▶ _LISTED RECORDS_
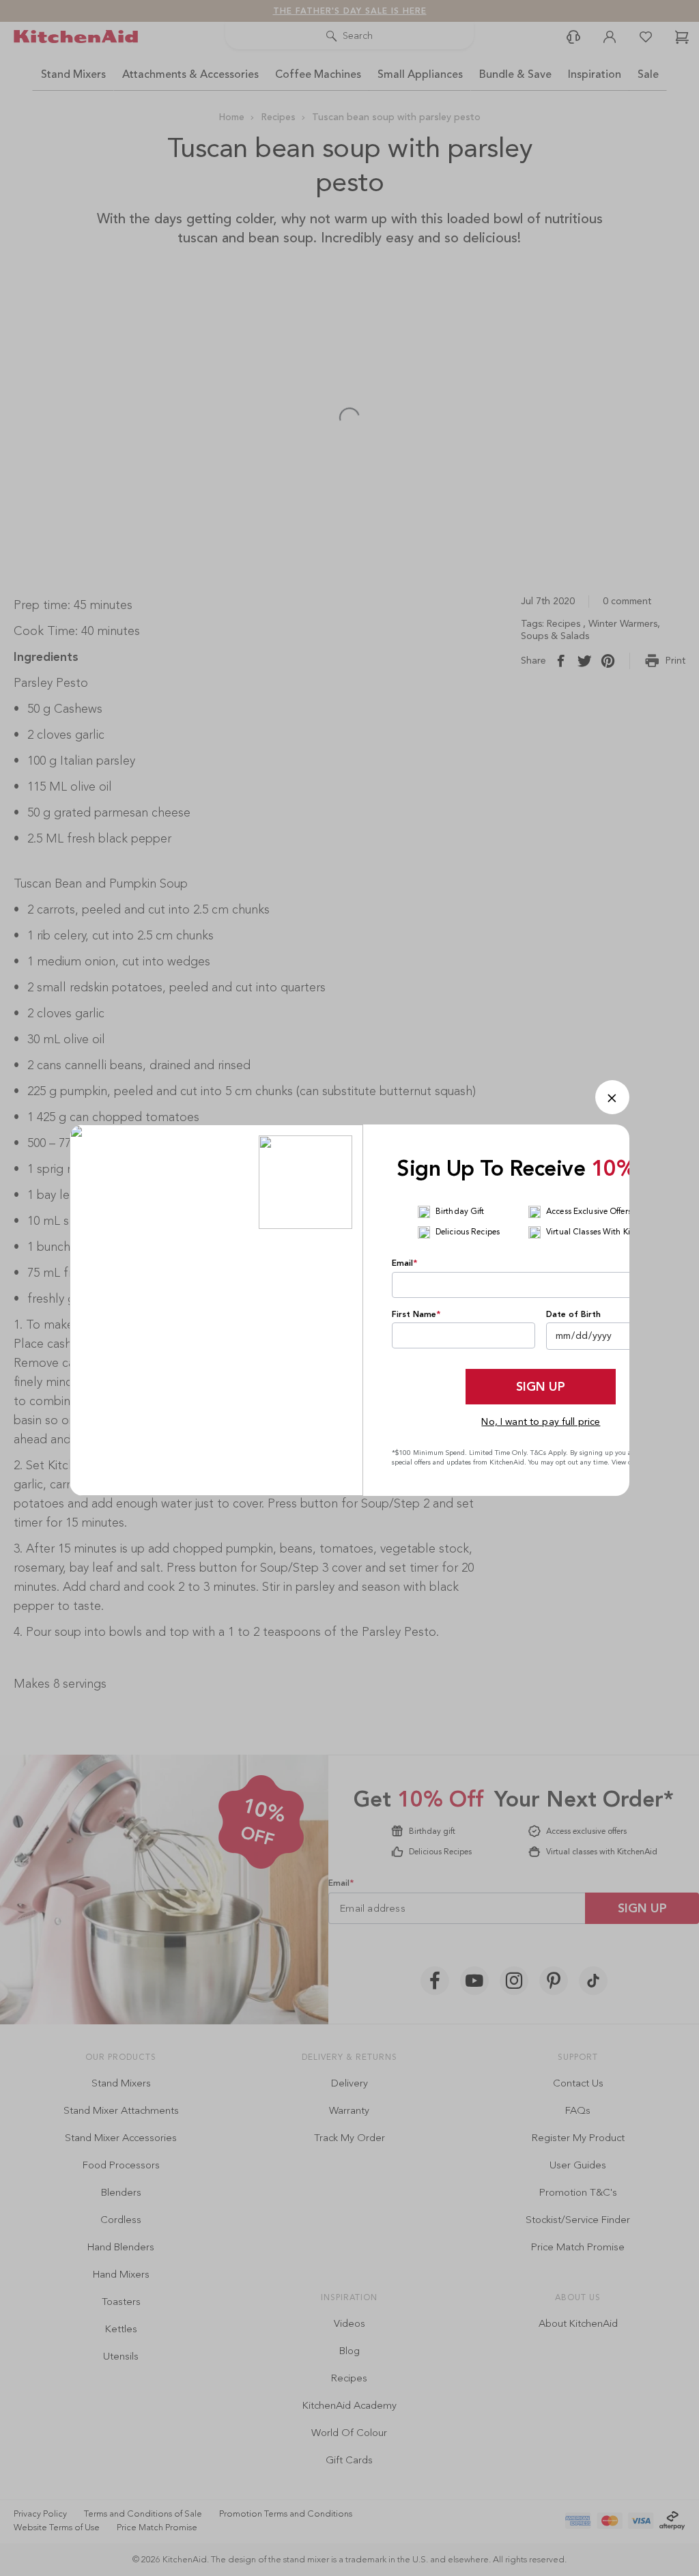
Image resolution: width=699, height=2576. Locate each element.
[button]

---

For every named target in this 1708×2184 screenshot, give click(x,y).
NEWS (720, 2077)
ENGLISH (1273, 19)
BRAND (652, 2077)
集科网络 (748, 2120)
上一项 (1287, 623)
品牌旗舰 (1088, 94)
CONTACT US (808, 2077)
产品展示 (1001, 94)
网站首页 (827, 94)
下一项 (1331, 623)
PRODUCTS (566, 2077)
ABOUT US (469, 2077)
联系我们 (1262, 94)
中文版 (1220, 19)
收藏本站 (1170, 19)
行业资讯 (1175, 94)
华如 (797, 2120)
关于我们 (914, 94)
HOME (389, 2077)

▶ _WORK TASK_
Above is a listing; print exactly its lines from the one with "网站首页 (827, 94)" through the one with "HOME (389, 2077)", and no other lines.

▶ _TASK SOLUTION_
网站首页 (827, 94)
下一项 (1331, 623)
PRODUCTS (566, 2077)
ABOUT US (469, 2077)
联系我们 (1262, 94)
中文版 (1220, 19)
收藏本站 (1170, 19)
行业资讯 (1175, 94)
华如 (797, 2120)
关于我们 (914, 94)
HOME (389, 2077)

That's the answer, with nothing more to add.